— Alıştırma Görevleri —
(1) Seçilen metne göre Altaylı'nın Hürriyet'teki yazısı hangi tarihte yayımlanmıştır?
(2) Seçilen metinde "Oysa biz olayı" ile başlayıp "ve teklifimizi ilettim." ile biten kısmı hiç değiştirmeden aktarın.

Yani buradan öğreniyoruz ki Altaylı, Kanal D’deyken Birand’a muhalefet etmiş, buna rağmen Yalçındağ ve Özkök, Birand’ı göreve getirmiş.
Oysa biz olayı nasıl biliyorduk.
Hani Birand’ı öneren Fatih Altaylı’ydı?
Bunu ben söylemiyorum.
İşte Altaylı’nın 20 Mayıs 2005 tarihinde Hürriyet’te yazdıkları:
‘Kanal D yönetimi olarak uzun uzun düşündük, eledik, tarttık. Sonunda Mehmet Ali Birand üzerinde mutabık kalındı.
Birand’la önce ben görüştüm ve teklifimizi ilettim.
Mehmet Ali Yalçındağ, Ertuğrul Özkök ve ben bir hayli ısrar edince, ‘Yeni yayın dönemine kadar düşüneyim’ dedi.
İnşallah Sevgili Mehmet Ali Birand bu teklifimi kabul edecek ve eylül ayında Kanal D Haberi, yepyeni kimliğiyle izleyeceksiniz.’
(www.hurriyetim.com.tr)
19 Mayıs 2005’te yine aynı Altaylı, Medyatava adlı internet sitesine yaptığı açıklamada şunları söyledi:
‘Haberin daha ağırlıklı olması için Mehmet Ali Yalçındağ, Ertuğrul Özkök ve ben Mehmet Ali Birand’a öneride bulunduk.

— Gösterilen Bilgiler —

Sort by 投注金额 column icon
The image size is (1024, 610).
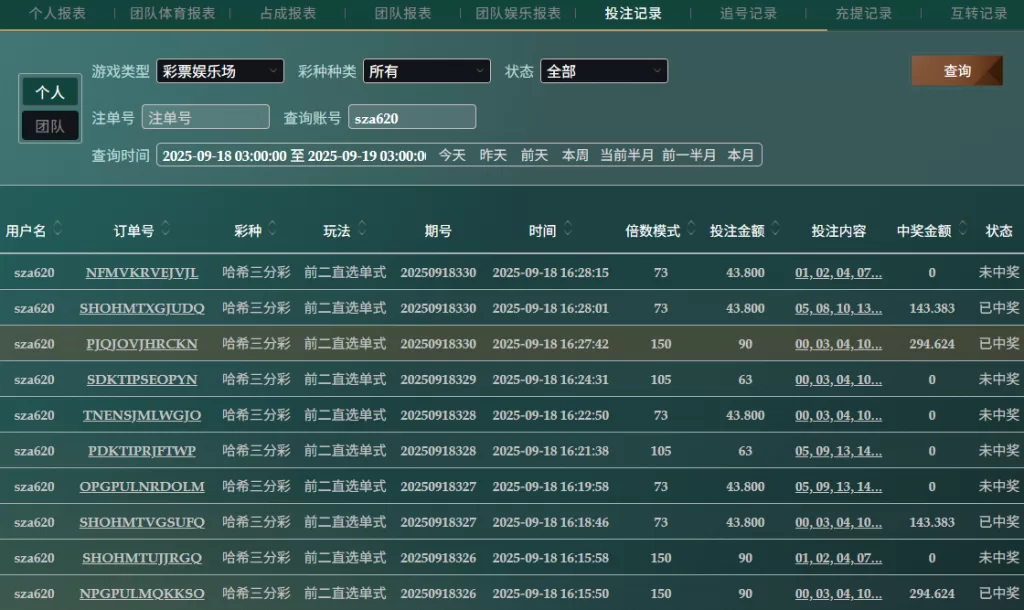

— Görevlere Göre Cevaplar —
(1) 20 Mayıs 2005

(2)
Oysa biz olayı nasıl biliyorduk.
Hani Birand’ı öneren Fatih Altaylı’ydı?
Bunu ben söylemiyorum.
İşte Altaylı’nın 20 Mayıs 2005 tarihinde Hürriyet’te yazdıkları:
‘Kanal D yönetimi olarak uzun uzun düşündük, eledik, tarttık. Sonunda Mehmet Ali Birand üzerinde mutabık kalındı.
Birand’la önce ben görüştüm ve teklifimizi ilettim.